The troupe plays Shakespeare’s War of the Roses account straight for the most part. Somewhat abridged but with the language intact, the script recounts the violent political tug-of-war between the Lancaster faction under the indecisive Henry VI (a highly focused, inward-directed performance by Skyler Gallun) and the York branch, led first by Richard Plantagenet, the Duke of York (a mournful, stately turn by Drilling Company veteran Bill Green) and then, after his assassination, by his son Edward, played by Lee Seymour, who seems born to fire off the Bard’s poetic language.
As so often with Shakespeare, a drama of centuries past reminds us of our own times. The production doesn’t need the American flags draped over the dead, or the singing of “God Bless America” – though they are nice touches – to remind us of today’s wrenching, if considerably less bloody, political divide in the U.S.
The play also boasts one of Shakespeare’s strongest female characters in Queen Margaret (a compelling turn by Evangeline Fontaine), not only powerful in personality and will, but an actual warrior, leading the Lancaster forces to battle after Henry agrees to a limp compromise she cannot abide.
Many of the play’s most memorable scenes make solid impacts in this well-staged production directed by Hamilton Clancy. Fontaine makes a living, pulsing thing of Margaret’s cruel offer to the Duke of a cloth stained with his slain youngest son’s blood. Bryce Dutton and Una Clancy weave a stunning tapestry of woe in the scene where a son discovers he has killed his father in battle and a father learns he has slain his son. Warwick (a strong Kyle Maxwell) and Clifford (an especially livid performance by Bradford D. Frost) are fiery opposing capos in an all-around excellent cast.
The staging, in an outdoor parking lot on the Lower East Side as the sun goes down, poses some challenges. Banished from the battlefield by his impatient wife and son, King Henry delivers a famous poetic speech wishing he could trade the burdens of leadership for the life of a humble country lad: “Oh God! methinks it were a happy life / To be no better than a homely swain” peacefully counting the hours and minutes on a sundial. But in the open air, without artificial amplification, some of the impact is lost in Gallun’s soft-spoken delivery. Likewise Frost in his second role, of the King of France, doesn’t project enough sound or personality, in contrast to his superb Clifford.
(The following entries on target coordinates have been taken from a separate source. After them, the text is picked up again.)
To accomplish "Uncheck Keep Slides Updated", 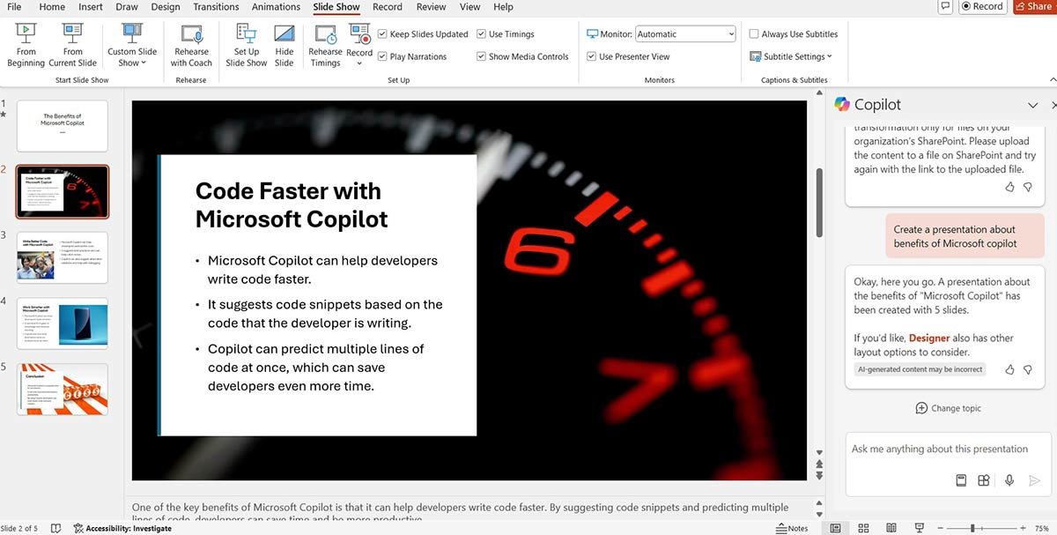I will pyautogui.click(x=382, y=33).
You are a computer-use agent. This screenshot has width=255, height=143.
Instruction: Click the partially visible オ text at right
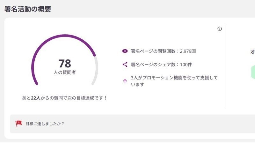[x=252, y=52]
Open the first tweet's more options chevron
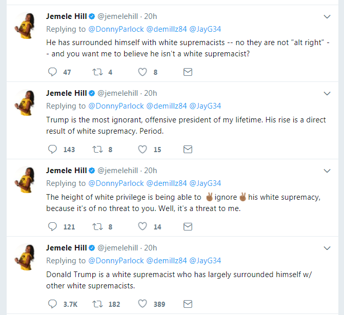Viewport: 344px width, 315px height. point(328,16)
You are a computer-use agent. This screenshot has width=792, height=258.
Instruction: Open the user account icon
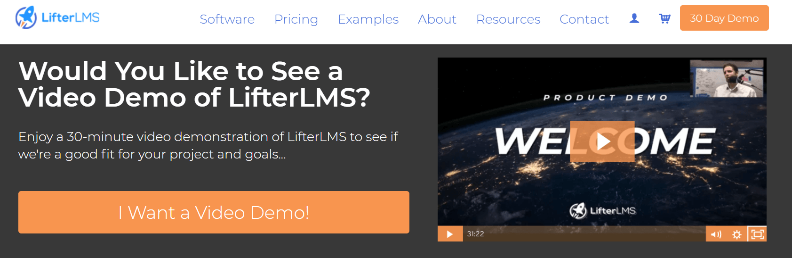[634, 18]
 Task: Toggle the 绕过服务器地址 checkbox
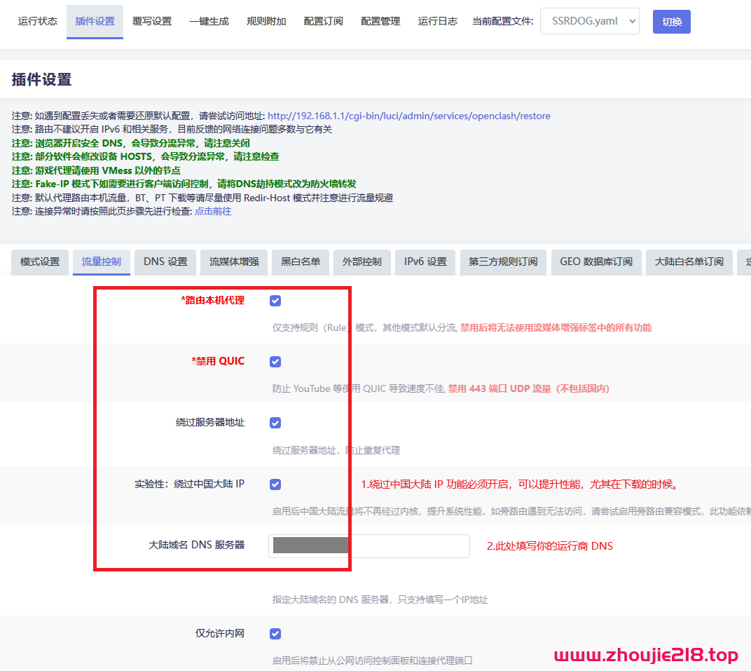click(x=275, y=423)

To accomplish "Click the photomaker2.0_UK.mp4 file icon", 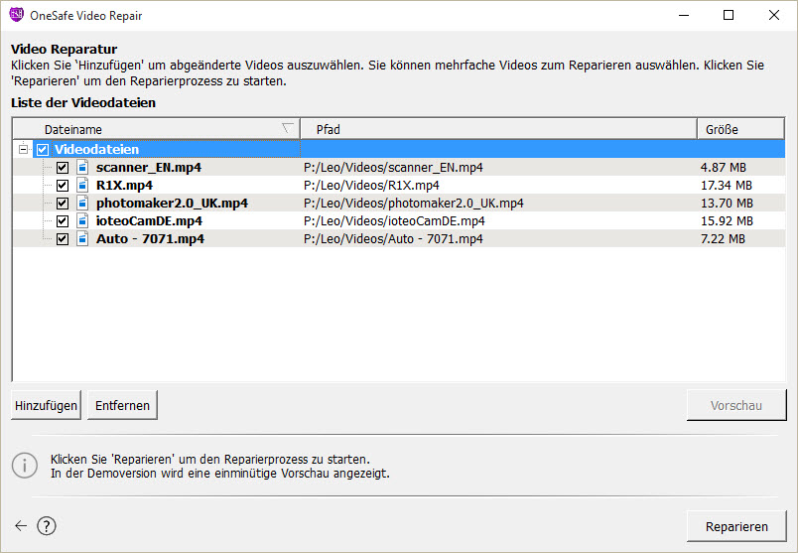I will 82,203.
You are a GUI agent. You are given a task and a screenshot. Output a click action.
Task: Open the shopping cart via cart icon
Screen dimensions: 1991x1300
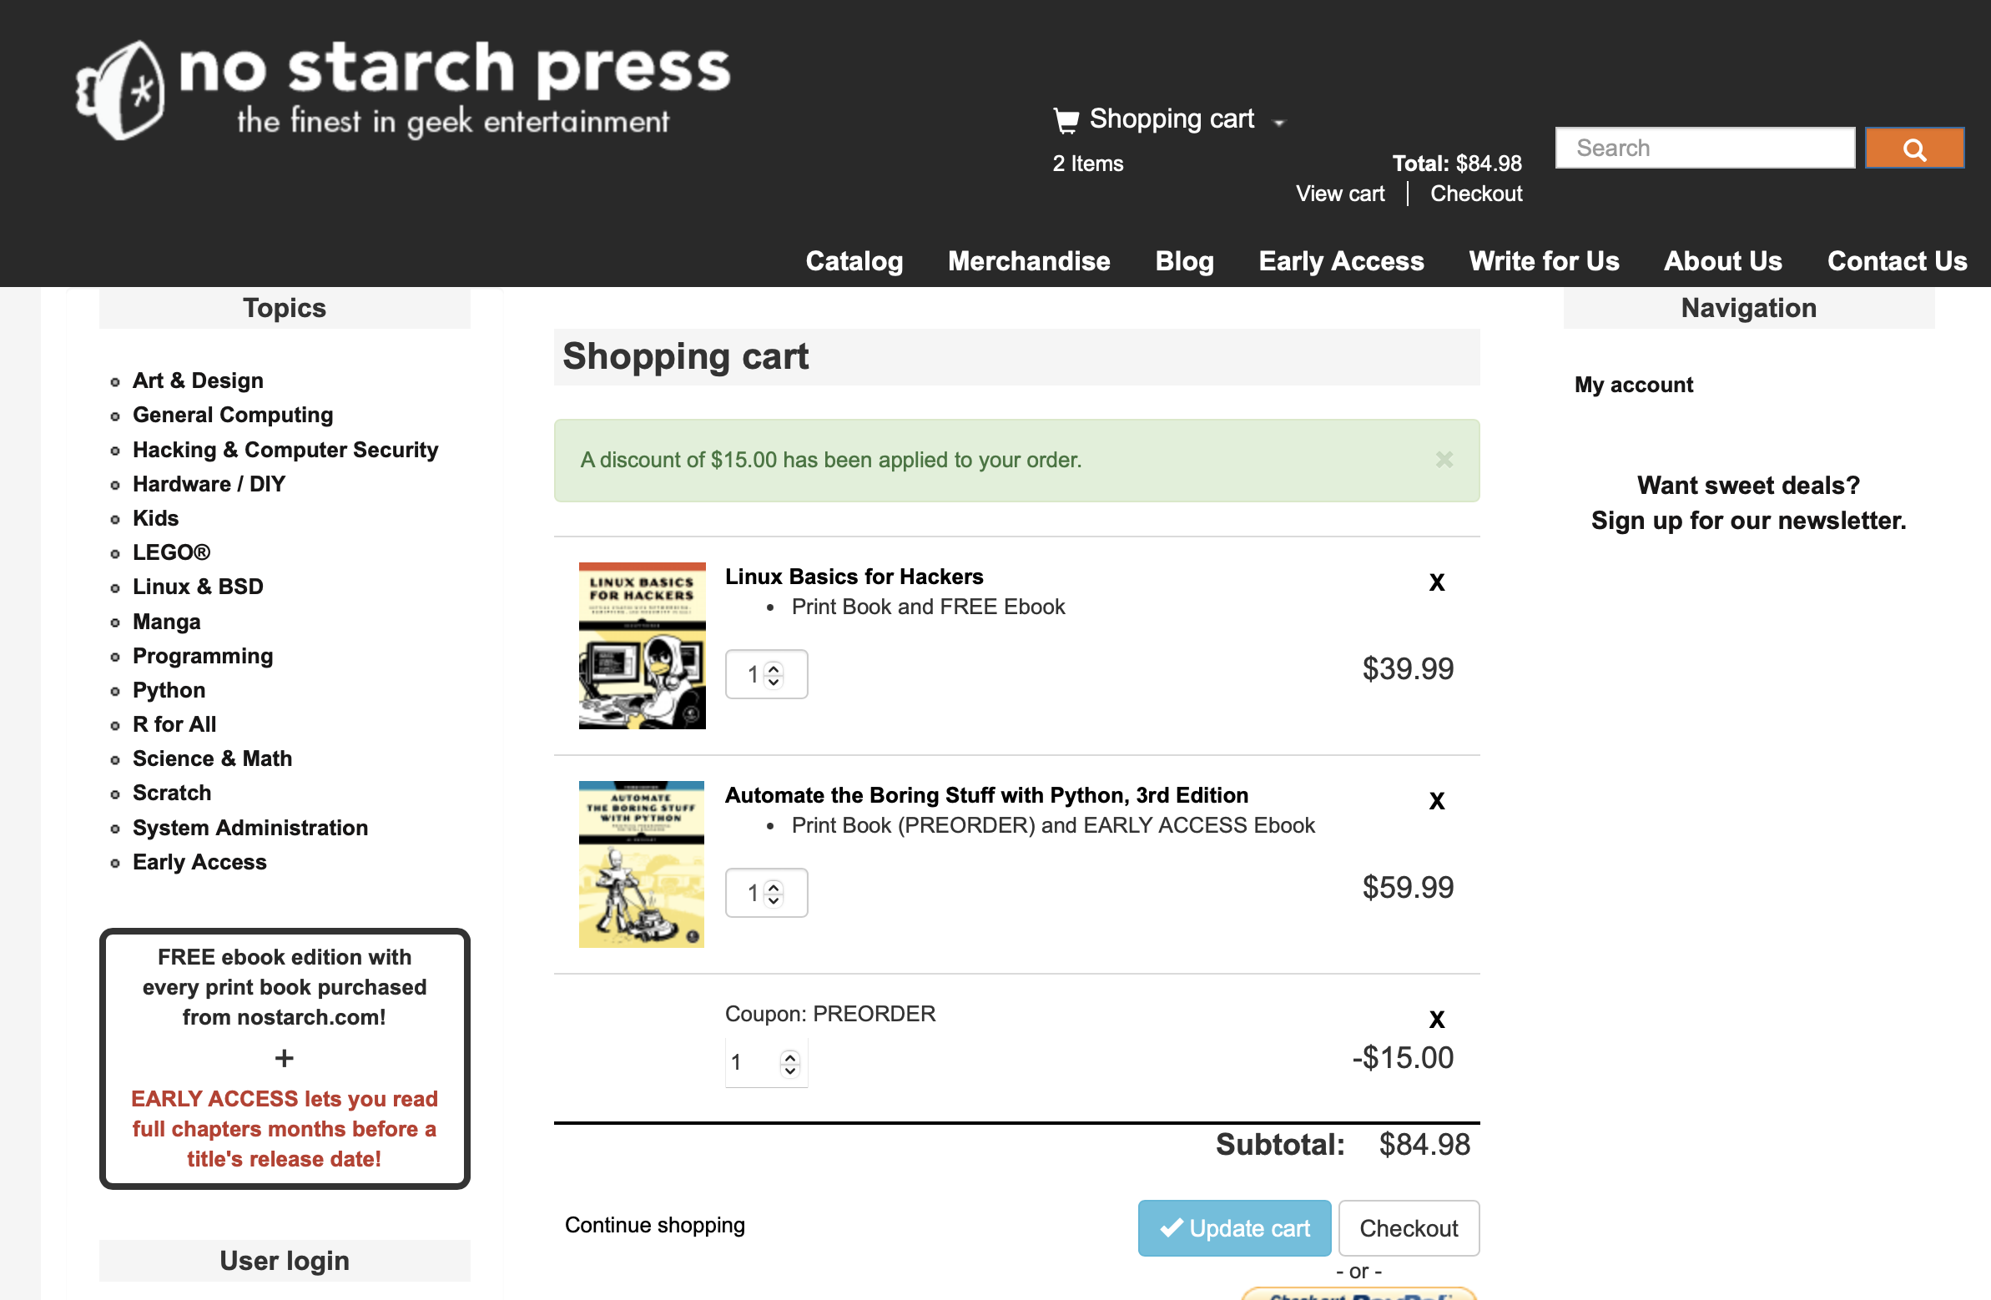1065,118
On the technical side, once the sun goes down, small stadium-style lights illuminate the “stage” but also shine in the eyes of audience members trying to glean the expressions on actors’ faces. On the performance side, I was put off a bit by Alessandro Colla’s explosive Richard, Duke of Gloucester and future King Richard III. While entertainingly campy, he felt shoehorned in from a wackier production.
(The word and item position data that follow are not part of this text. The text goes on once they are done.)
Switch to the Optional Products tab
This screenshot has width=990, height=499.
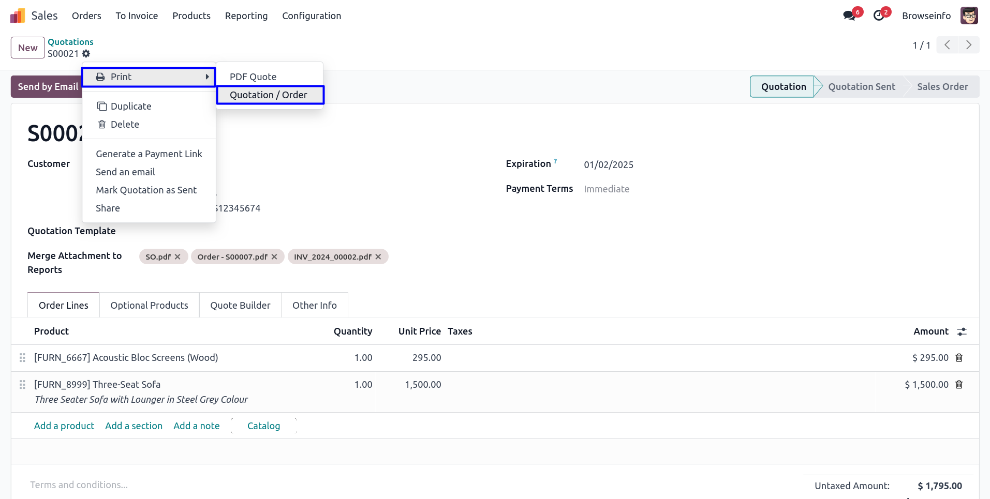(x=149, y=306)
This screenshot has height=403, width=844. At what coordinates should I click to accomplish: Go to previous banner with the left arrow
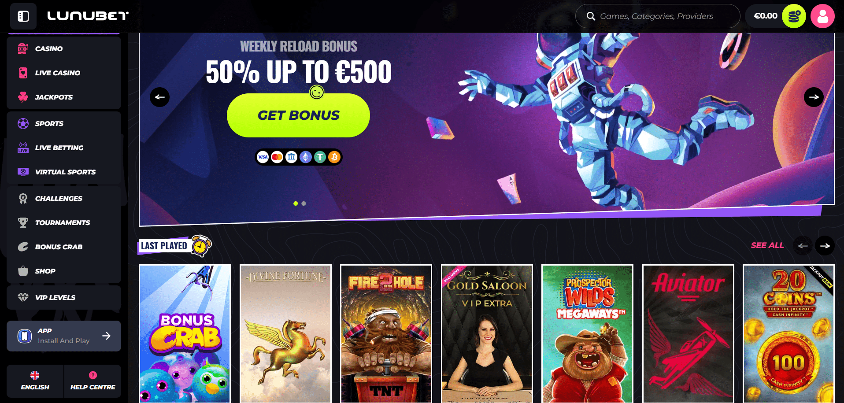click(159, 97)
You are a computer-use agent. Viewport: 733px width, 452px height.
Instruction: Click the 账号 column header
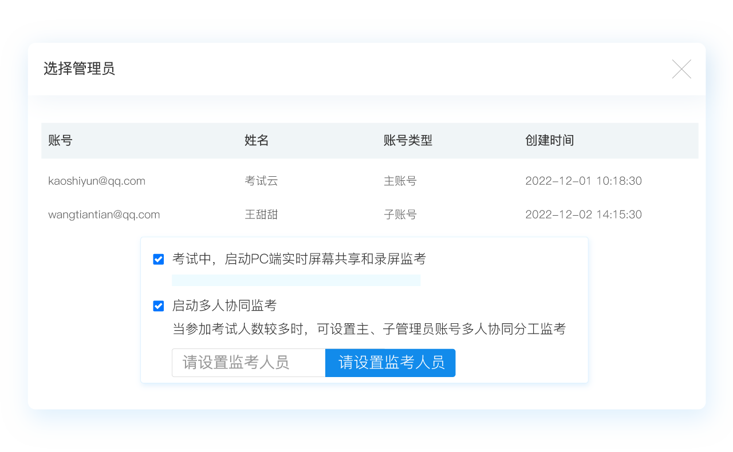(60, 141)
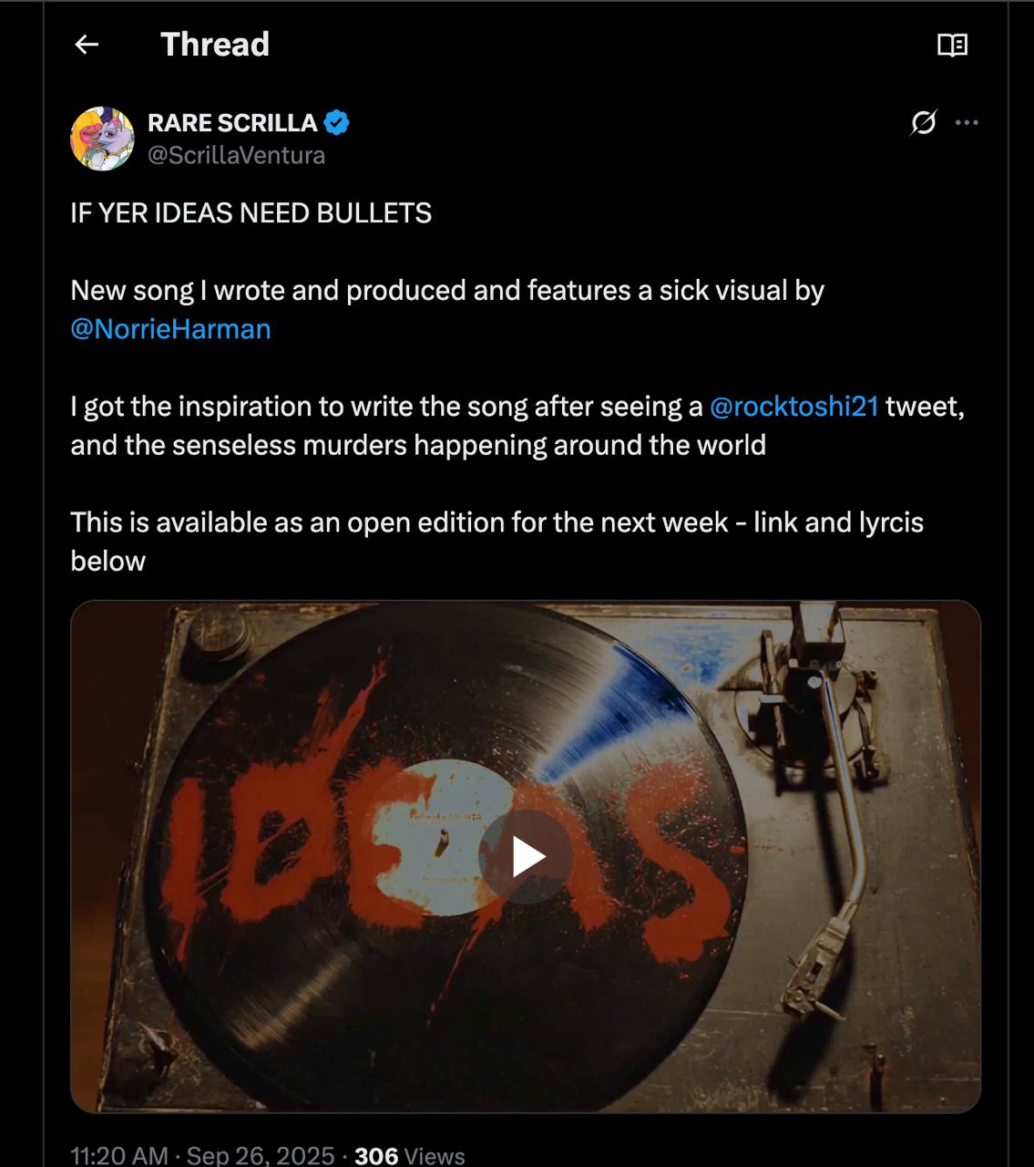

As a whole, though, the production easily surmounts these obstacles. This is lively full-strength Shakespeare, a dizzying story of changing fortunes and changing sides, loyalty and betrayal, weakness and strength, war and more war, with only small and hesitant hopes for peace – and all made easy to follow and admire, a testament to the skills and talent of the Drilling Company cast and crew. Henry VI Part 3 runs through 12 August at the parking lot behind the Clemente Soto Velez Cultural and Educational Center, 114 Norfolk Street, Manhattan. It runs two hours, and tickets are free.